Task:
Can you pick up the news report on Axiom Mining's export permit dispute and continue it from where it stops?

Page extract:

start

Solomon Star | 3 October 2019

AXIOM Mining Limited (AML) says it has initiated legal proceedings at the High Court over the government’s handling of its export permit application.

General Manager Dr Phil Tagini said they’ve filed a claim for judicial review against the decision of the Minerals Board, as well as a misfeasance claim against the Minister of Mines Bradley Tovosia and Director of Mines Nicholas Biliki for failing to properly exercise their powers under Regulations 70 and 71 of the Mines and Minerals Regulations pertaining to the company’s export permit application. 

“Furthermore there are subsequent requests for materials by the Ministry of Mines which the law does not require for the consideration of an export permit,” Tagini explained.

He said the application has met the requirements of the Mines and Minerals (MM) regulations and thus the company should have been granted an export permit to ship out its nickel ore products to its United States-based buyer, Traxys.

However, Tagini said Minister Tovosia in a letter dated July 18 this year informed Axiom that the Minerals Board following its extra-ordinary meeting on July 5, had decided to reject the company’s export permit application on the basis that it did not possess a business licence from the Isabel Provincial Government (IPG). 

The Board had maintained that this is a requirement even though it is not required in the Act or Regulations. 

Tagini explained that Axiom’s non-possession of a business licence was not deliberate on its part but was rather due to failure of the Isabel Provincial Government to respond positively to its numerous applications and attempts to obtain a business licence.

end

Data shown:
start

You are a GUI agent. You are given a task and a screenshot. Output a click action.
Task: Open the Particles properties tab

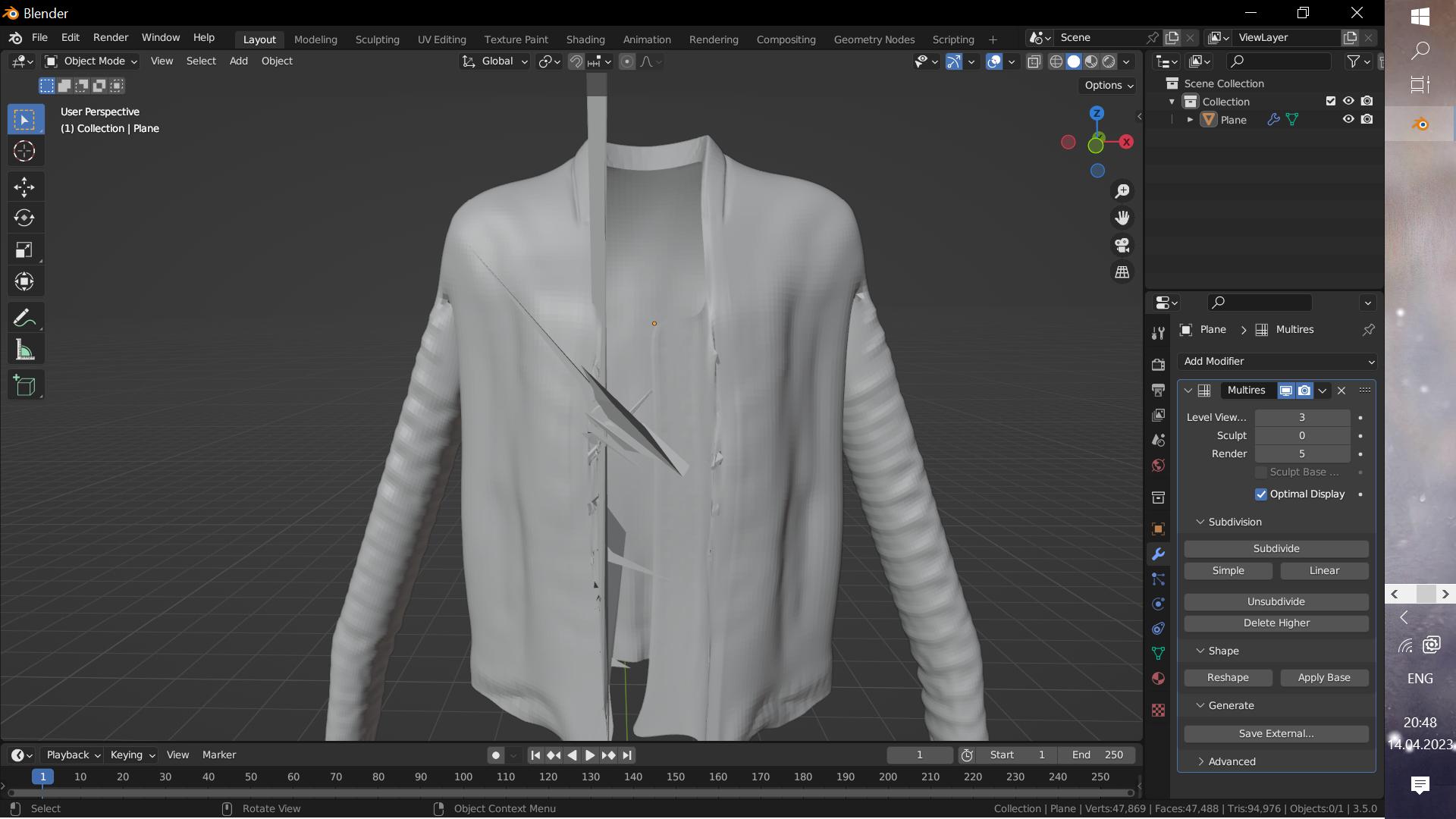(1158, 579)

end

Written response:
He said Axiom has come to a stage where it could no longer tolerate the overreach of the Board and must bring the matter for an independent interpretation by the Courts.  

He added Axiom’s nickel mine project on San Jorge is projected to contribute up to 15 to 20 percent of Solomon Islands Gross Domestic Product (GDP) when in the full exportation phase. 

“We are surprised that with the current state of our economy that a company that has been granted a Mining Lease and has been mining for a year is being refused to export their ores for reasons that we believe are not according to law. 

“We have complied with all requirements under the law so it is very concerning to us that this situation is preventing more employment opportunities for Solomon Islanders and much needed tax revenues into our government coffers.   

“It is unfortunate that every citizen and the landowner and our loyal suppliers have to suffer for this poor governance. 

“Axiom is left with no other option but to have the matter rectified in the courts,” Tagini said.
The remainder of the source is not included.